### Records shown ###
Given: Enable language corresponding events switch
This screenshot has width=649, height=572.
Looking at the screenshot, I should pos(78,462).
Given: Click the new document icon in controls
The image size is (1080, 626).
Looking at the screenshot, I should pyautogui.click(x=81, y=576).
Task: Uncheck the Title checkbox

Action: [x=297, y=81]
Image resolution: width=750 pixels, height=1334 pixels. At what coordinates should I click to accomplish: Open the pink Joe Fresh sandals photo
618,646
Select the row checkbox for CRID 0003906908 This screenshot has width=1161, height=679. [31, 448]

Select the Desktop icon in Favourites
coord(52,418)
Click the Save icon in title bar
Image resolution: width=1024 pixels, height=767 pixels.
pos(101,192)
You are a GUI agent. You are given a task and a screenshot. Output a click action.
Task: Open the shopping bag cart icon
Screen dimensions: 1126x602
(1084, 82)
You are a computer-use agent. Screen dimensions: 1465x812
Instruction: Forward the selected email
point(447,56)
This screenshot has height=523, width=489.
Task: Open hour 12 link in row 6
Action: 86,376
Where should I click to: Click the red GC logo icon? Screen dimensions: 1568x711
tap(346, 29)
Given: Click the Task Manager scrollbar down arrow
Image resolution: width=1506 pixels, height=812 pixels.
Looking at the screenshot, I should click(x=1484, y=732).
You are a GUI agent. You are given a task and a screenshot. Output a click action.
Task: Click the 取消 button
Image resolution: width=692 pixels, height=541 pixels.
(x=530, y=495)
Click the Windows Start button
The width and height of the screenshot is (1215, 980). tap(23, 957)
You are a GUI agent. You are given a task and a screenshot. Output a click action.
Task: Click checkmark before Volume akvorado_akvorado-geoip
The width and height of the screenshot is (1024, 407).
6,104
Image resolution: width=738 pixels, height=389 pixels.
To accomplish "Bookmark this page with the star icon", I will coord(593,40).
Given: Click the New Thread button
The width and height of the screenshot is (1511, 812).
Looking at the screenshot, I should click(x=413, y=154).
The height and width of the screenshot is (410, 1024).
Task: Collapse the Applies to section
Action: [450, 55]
###
*Task brief*: Retype the data in full, precisely as given.

*Answer section*:
Given: Enable language corresponding events switch
This screenshot has width=649, height=572.
Looking at the screenshot, I should pos(78,462).
Given: Click the new document icon in controls
The image size is (1080, 626).
Looking at the screenshot, I should pyautogui.click(x=81, y=576).
Task: Uncheck the Title checkbox

Action: [x=297, y=81]
Image resolution: width=750 pixels, height=1334 pixels. At what coordinates should I click to accomplish: Open the pink Joe Fresh sandals photo
618,646
Select the row checkbox for CRID 0003906908 This screenshot has width=1161, height=679. [31, 448]

Select the Desktop icon in Favourites
coord(52,418)
Click the Save icon in title bar
Image resolution: width=1024 pixels, height=767 pixels.
pos(101,192)
You are a GUI agent. You are given a task and a screenshot. Output a click action.
Task: Open the shopping bag cart icon
Screen dimensions: 1126x602
(1084, 82)
You are a computer-use agent. Screen dimensions: 1465x812
Instruction: Forward the selected email
point(447,56)
This screenshot has height=523, width=489.
Task: Open hour 12 link in row 6
Action: 86,376
Where should I click to: Click the red GC logo icon? Screen dimensions: 1568x711
tap(346, 29)
Given: Click the Task Manager scrollbar down arrow
Image resolution: width=1506 pixels, height=812 pixels.
Looking at the screenshot, I should click(x=1484, y=732).
You are a GUI agent. You are given a task and a screenshot. Output a click action.
Task: Click the 取消 button
Image resolution: width=692 pixels, height=541 pixels.
(x=530, y=495)
Click the Windows Start button
The width and height of the screenshot is (1215, 980). tap(23, 957)
You are a GUI agent. You are given a task and a screenshot. Output a click action.
Task: Click checkmark before Volume akvorado_akvorado-geoip
The width and height of the screenshot is (1024, 407).
6,104
Image resolution: width=738 pixels, height=389 pixels.
To accomplish "Bookmark this page with the star icon", I will coord(593,40).
Given: Click the New Thread button
The width and height of the screenshot is (1511, 812).
Looking at the screenshot, I should click(x=413, y=154).
The height and width of the screenshot is (410, 1024).
Task: Collapse the Applies to section
Action: [450, 55]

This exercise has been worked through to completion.